AUSTRALIAN FRONTIERS OF SCIENCE, 2008

The Shine Dome, Canberra, 21-22 February

Session 8: Discussion

Question: This is a general question for both of you. We see lots of two-dimensional representations of data, and occasionally we see three-dimensional representations such as of mortality, adding the motion in there, and the colour. Does it ever get above three dimensions to four dimensions and beyond? And how do you represent that, if it is useful to do so? If we are not doing that, are there some really handy bits of data that we are not really getting to look at?

Rob Hyndman: People do look at multiple dimensions. What normally happens is that they take a very large dimensional space and look at projections onto two- and three-dimensional sub-spaces, and then they will change the projection so that they can look at multiple dimensions. Physically you can't look at more than three at once, four if you add in time, but if you do these projections onto smaller sub-spaces then it is possible to start exploring things in multiple dimensions. That is often what people do when they are trying to find outliers in very large dimensional spaces.
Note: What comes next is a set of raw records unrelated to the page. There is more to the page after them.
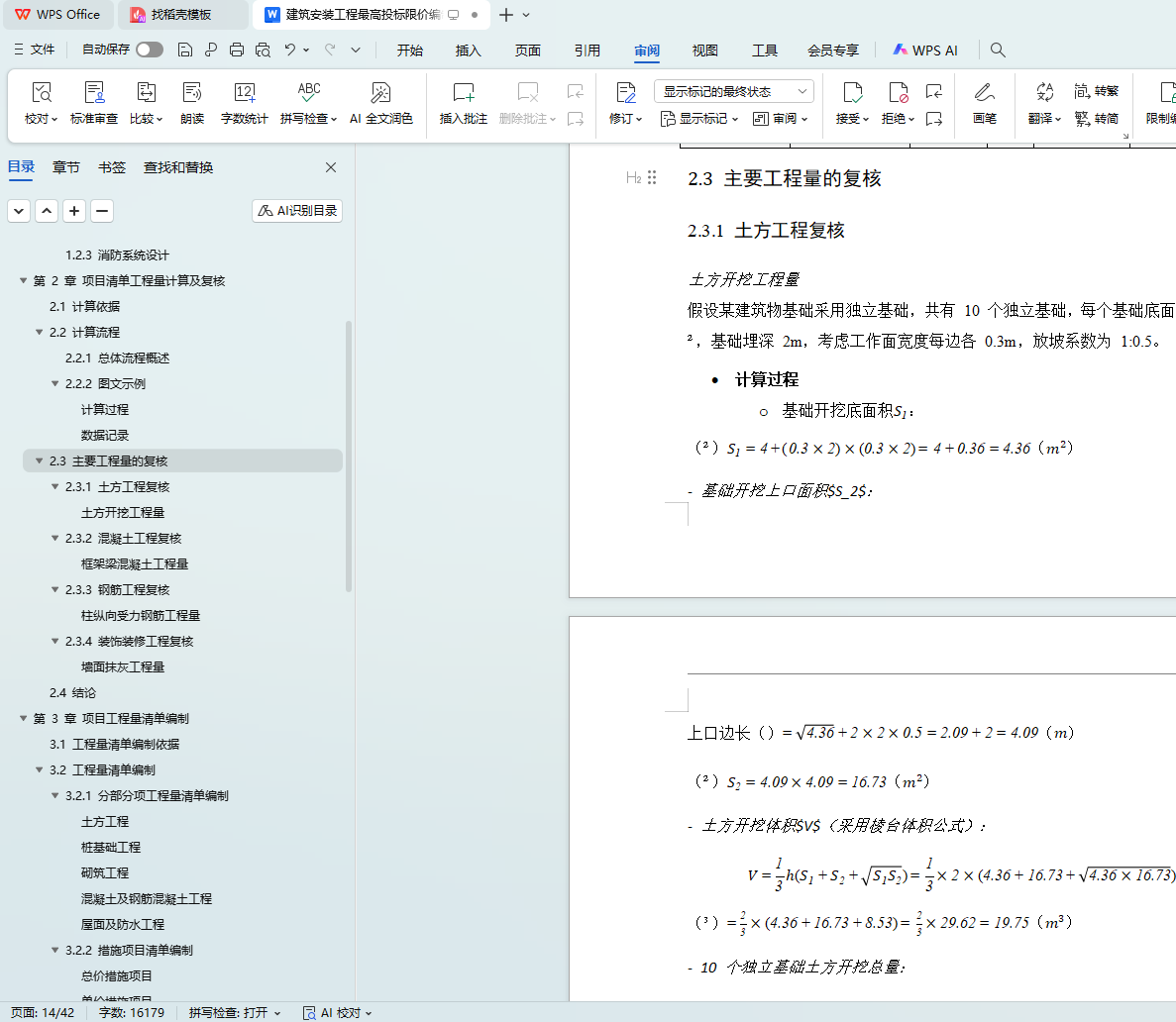1176x1022 pixels.
Task: Click the navigation pane vertical scrollbar
Action: [x=348, y=456]
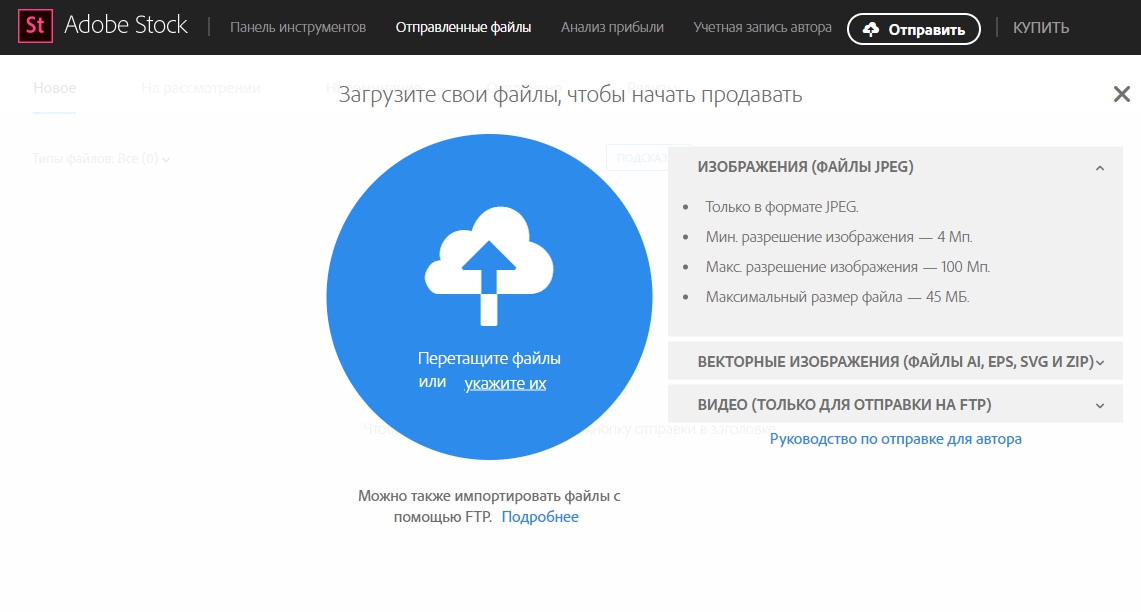Switch to the Новое tab

[55, 88]
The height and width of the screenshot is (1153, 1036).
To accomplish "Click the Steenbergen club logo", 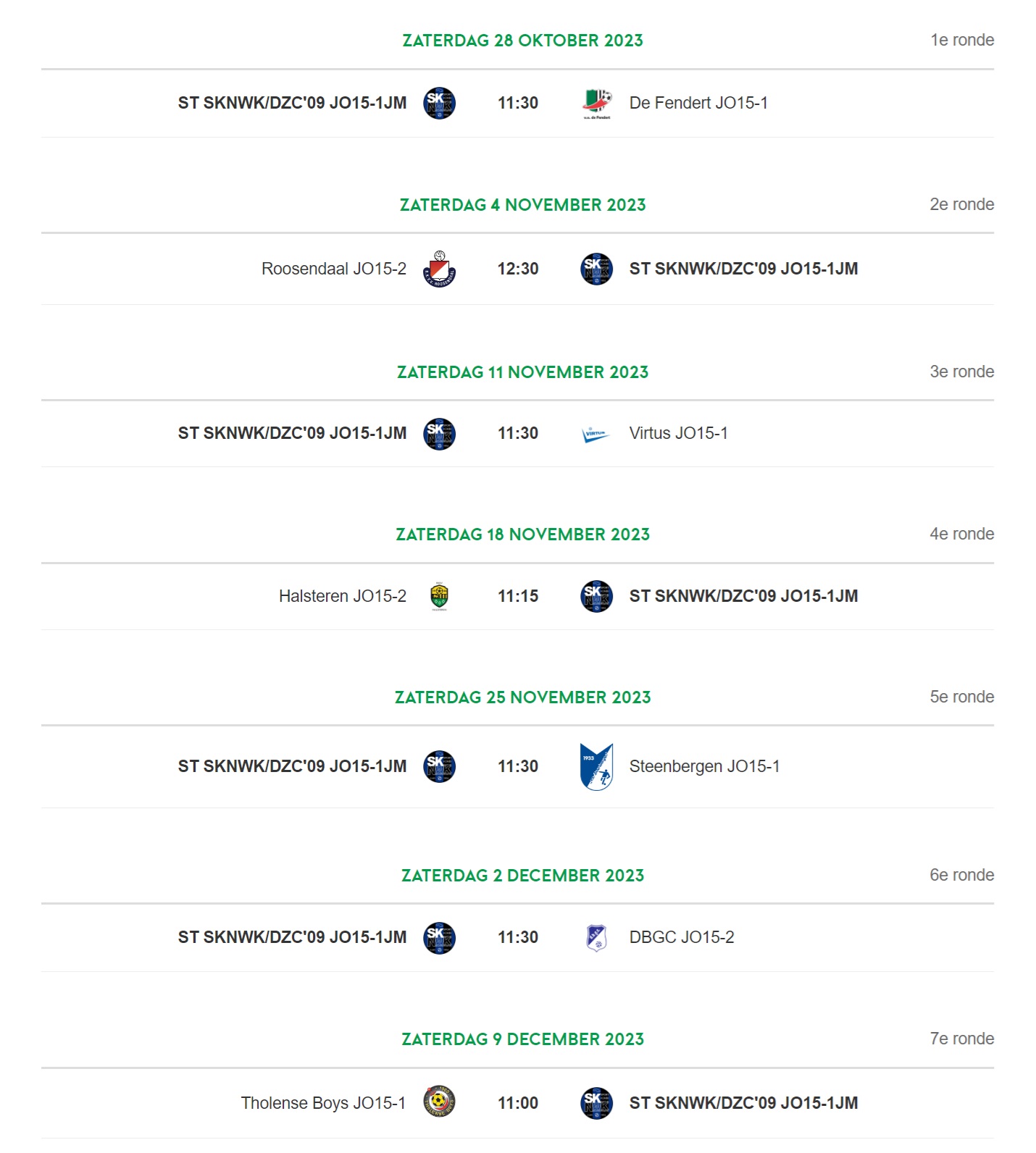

There is some free software around that does it, called GGobi, which now has an R interface so it is a bit more usable. That is the main way that I have seen it done. I don't know whether Ian has seen other tools.

Ian Wood: I have seen some other methods, but I think it would take a while to explain how to interpret them, and people might see things that aren't really there because there are still lots of dimensions that haven't been shown. I have seen up to six and stuff like that. It's difficult.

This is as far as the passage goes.